Die Cäcilienmesse von Charles Gounod

Im Rahmen der Veranstaltung "Kitsch oder Klasse? Die Cäcilienmesse von Charles Gounod", 17.05.2018

Im Rahmen der Veranstaltung "Kitsch oder Klasse? Die Cäcilienmesse von Charles Gounod", 17.05.2018

I.

„Bravo, mein lieber junger Mann, den ich schon als Kind gekannt habe, Ehre sei dem Gloria, Credo und vor allem dem Sanctus! Das ist schön, das ist wahrhaft religiös! Bravo! Ich danke Ihnen; Sie haben mich wirklich glücklich gemacht.“ Das schrieb August Poirson (1795–1870) in einem Dankesbrief an seinen ehemaligen Schützling Charles Gounod, dem er schon sieben Jahre zuvor geraten hatte: „Geh, mein Junge, und komponiere!“

Der junge Gounod hatte gerade seine erste Messkomposition in der Pariser Kirche Saint-Eustache dirigiert, sein erstes Werk dieser Gattung.
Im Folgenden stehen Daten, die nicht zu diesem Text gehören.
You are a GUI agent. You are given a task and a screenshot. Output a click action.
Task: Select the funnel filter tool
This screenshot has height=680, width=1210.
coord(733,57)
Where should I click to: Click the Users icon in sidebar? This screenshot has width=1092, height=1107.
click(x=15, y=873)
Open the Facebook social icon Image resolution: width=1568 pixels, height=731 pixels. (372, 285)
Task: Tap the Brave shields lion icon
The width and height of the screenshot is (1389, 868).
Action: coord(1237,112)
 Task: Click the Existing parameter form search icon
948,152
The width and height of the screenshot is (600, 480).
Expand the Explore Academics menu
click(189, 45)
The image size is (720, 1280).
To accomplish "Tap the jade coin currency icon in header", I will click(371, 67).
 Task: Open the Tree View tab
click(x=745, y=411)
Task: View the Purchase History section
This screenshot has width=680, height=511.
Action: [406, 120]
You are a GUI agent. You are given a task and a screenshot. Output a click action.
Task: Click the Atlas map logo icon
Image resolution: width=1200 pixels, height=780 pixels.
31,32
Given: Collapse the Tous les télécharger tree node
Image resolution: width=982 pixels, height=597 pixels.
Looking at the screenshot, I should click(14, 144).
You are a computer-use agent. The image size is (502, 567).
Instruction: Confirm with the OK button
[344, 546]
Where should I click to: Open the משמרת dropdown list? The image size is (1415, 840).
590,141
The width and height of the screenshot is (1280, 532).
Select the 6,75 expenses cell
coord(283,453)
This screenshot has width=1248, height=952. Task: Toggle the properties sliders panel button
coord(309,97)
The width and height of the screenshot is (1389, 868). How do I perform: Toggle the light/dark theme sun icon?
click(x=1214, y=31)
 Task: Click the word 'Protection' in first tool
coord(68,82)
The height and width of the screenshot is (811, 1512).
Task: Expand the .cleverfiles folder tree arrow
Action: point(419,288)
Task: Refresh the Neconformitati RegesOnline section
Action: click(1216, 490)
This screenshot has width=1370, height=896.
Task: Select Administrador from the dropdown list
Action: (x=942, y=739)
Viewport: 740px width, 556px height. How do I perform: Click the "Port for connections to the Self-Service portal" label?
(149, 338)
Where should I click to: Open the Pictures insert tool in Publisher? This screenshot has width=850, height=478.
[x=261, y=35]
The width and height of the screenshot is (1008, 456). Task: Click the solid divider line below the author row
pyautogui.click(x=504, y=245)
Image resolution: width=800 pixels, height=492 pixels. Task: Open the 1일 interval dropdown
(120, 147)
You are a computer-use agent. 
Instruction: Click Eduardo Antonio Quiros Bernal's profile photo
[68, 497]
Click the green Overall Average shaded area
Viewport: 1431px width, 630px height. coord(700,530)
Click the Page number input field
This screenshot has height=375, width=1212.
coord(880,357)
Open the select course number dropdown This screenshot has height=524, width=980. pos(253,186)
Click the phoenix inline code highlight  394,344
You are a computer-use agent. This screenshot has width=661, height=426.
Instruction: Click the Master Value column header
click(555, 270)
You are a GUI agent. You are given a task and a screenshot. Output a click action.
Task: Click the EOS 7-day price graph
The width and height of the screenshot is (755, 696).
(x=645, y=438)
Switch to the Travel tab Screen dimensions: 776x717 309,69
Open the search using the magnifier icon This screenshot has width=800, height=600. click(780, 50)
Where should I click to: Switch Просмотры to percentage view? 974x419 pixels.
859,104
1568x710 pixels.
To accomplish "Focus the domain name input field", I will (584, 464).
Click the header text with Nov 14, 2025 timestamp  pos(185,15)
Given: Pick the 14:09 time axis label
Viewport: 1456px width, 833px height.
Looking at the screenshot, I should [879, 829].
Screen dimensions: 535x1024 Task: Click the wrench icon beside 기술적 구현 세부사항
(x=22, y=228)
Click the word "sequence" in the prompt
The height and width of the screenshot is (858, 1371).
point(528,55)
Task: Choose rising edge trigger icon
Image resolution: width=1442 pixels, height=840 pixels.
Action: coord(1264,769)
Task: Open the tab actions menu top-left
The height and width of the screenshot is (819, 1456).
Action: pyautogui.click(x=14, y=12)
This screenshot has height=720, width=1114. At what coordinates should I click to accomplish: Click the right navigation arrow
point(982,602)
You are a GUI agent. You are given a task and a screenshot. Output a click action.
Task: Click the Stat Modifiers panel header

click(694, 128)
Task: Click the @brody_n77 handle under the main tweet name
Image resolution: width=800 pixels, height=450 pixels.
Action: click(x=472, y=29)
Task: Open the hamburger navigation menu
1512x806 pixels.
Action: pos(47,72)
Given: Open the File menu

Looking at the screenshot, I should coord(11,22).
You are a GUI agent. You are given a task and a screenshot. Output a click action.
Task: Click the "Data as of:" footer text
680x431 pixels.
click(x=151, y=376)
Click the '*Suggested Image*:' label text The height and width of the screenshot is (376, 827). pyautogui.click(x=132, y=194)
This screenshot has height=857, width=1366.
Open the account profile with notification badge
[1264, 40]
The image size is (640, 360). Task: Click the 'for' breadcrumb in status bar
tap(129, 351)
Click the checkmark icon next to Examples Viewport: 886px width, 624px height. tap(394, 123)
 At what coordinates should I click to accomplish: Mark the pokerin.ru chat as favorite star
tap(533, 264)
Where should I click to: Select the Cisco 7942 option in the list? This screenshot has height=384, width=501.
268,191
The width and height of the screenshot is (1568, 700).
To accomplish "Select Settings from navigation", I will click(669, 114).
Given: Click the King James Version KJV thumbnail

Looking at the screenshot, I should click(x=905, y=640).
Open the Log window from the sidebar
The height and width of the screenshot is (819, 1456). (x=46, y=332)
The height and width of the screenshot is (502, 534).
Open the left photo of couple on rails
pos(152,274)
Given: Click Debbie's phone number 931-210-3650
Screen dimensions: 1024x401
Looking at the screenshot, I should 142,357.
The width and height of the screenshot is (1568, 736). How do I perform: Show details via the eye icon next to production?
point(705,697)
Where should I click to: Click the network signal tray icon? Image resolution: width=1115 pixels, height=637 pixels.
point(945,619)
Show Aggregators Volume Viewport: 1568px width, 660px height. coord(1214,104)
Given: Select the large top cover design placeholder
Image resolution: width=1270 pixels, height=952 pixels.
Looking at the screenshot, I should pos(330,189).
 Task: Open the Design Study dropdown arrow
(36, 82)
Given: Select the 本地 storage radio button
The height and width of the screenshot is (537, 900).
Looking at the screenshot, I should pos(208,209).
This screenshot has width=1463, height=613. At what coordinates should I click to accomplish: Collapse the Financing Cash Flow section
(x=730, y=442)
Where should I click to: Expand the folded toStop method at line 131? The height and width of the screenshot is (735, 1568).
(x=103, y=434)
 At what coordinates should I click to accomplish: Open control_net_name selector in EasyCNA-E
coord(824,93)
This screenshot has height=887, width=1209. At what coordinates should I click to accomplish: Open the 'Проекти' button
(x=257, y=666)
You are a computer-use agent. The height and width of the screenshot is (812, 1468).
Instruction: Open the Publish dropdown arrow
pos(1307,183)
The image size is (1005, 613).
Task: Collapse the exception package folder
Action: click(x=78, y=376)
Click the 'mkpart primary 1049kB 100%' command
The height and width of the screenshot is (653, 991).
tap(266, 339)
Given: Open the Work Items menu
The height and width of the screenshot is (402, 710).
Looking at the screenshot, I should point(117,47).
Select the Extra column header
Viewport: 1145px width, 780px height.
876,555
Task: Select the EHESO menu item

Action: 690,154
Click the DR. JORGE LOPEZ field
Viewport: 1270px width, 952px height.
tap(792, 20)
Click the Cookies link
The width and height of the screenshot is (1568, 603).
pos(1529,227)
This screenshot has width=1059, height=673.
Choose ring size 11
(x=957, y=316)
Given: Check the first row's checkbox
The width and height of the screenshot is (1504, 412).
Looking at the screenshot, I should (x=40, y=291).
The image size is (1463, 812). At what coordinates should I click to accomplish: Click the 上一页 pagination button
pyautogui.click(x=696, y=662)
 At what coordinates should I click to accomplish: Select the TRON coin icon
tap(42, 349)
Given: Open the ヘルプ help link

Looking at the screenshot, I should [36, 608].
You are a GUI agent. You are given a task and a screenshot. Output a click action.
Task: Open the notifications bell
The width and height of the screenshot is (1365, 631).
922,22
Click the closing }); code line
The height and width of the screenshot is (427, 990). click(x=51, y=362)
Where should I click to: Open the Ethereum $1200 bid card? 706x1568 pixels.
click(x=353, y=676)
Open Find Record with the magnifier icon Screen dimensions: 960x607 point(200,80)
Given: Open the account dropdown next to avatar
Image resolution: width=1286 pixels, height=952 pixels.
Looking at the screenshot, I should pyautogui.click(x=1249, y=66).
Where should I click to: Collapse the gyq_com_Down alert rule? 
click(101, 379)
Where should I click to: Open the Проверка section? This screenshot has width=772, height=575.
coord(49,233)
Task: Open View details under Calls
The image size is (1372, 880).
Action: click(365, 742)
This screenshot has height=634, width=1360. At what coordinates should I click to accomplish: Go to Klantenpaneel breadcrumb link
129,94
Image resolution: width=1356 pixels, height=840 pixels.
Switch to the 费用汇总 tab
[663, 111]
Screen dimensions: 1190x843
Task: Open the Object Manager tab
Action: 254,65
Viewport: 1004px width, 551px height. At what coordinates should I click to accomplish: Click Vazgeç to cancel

Der damalige Organist an Saint-Eustache und Kapellmeister an der Pariser Oper, Pierre-Louis Dietsch (1808–1865), hatte ihn fünf Monate zuvor dazu aufgefordert: „Schreiben Sie doch eine Messe, ehe Sie nach Rom reisen; ich lasse sie in Saint-Eustache aufführen“. Nur wenige Tage später verließ der frischgebackene Rom-Stipendiat Paris, um seinen Aufenthalt in Rom zu beginnen. Auch dort sollte er geistliche Musik komponieren und sich mit der Stilistik großer Meister wie Palestrina, Bach und Mozart vertraut machen. Zurück in Paris, begann er ab 1843 als Maître de chapelle an der Kirche der Missions étrangères seine gewonnenen Erkenntnisse in die liturgische Praxis zu übertragen In diese Zeit fällt auch das Bestreben Gounods Priester zu werden, ein Ansinnen, welches er nach kurzem Studium am Karmeliter-Seminar an Saint-Sulpice im Frühjahr 1848 wieder aufgab. Nach dieser ersten Schaffensperiode mit geistlichen Werken betrat Gounod die Welt des Musiktheaters. Seine erste Oper Sapho (1851) hatte keinen durchschlagenden Erfolg, der Durchbruch auf diesem Gebiet gelang ihm erst mit Faust im Jahr 1859. Dennoch konnte Gounod vor allem durch die aktive Hilfe seines Schwiegervaters Pierre-Joseph-Guillaume Zimmerman (1785–1853), Klavierlehrer am Conservatoire, einen festen Platz im Pariser Musikleben besetzen. Er übernahm die Leitung der Pariser Chorvereinigung Orpheón von1852 bis1859 und die Zuständigkeit für den Vokalunterricht an den öffentlichen Pariser Schulen.

 

II.

 

In diese Zeit fällt die Entstehung seines bedeutendsten geistlichen Werkes, der Messe solennelle zu Ehren der Hl. Cäcilie. Erste Skizzen und Werkteile entstanden vermutlich bereits 1849 im Blick auf die jährlich am 22. November erstmals zelebrierte Cäcilienfeier an Saint-Eustache, bei der die Association des artistes musiciens jährlich in Verehrung ihrer Schutzheiligen eine Messkomposition zur Aufführung brachte. Musiziert wurde 1849 jedoch stattdessen eine Komposition von Louis Niedermeyer. Gounod komponierte wahrscheinlich zunächst Sanctus und Benedictus, möglicherweise existierten zu dieser Zeit auch schon Skizzen von Credo und Kyrie. Sanctus und Benedictus gelangten in der Londoner St Martin’s Hall am 15. Januar 1851 als Messfragment zur ersten Aufführung und wurden in der Fachpresse überschwänglich gelobt: „Wir erinnern uns keiner schlichteren, süßeren und erhabeneren Melodie als der des Sanctus. […] Es ist das Werk eines vollendeten Künstlers.“

Die erneuten Aufführungen der beiden Stücke am 4. Januar 1852 und des Sanctus am 6. April 1855 durch Jules Pasdeloup (1819–1887) waren wohl der Anlass für Gounod, seine bisher entstandenen Sätze zu einer vollständigen Missa zu komplettieren. Der Verleger Lebeau verfügte im Sommer 1855 über mindestens drei Stücke (Kyrie, Sanctus und Benedictus), welche durch die Zusendung des Credo am 15. August 1855 ergänzt wurden.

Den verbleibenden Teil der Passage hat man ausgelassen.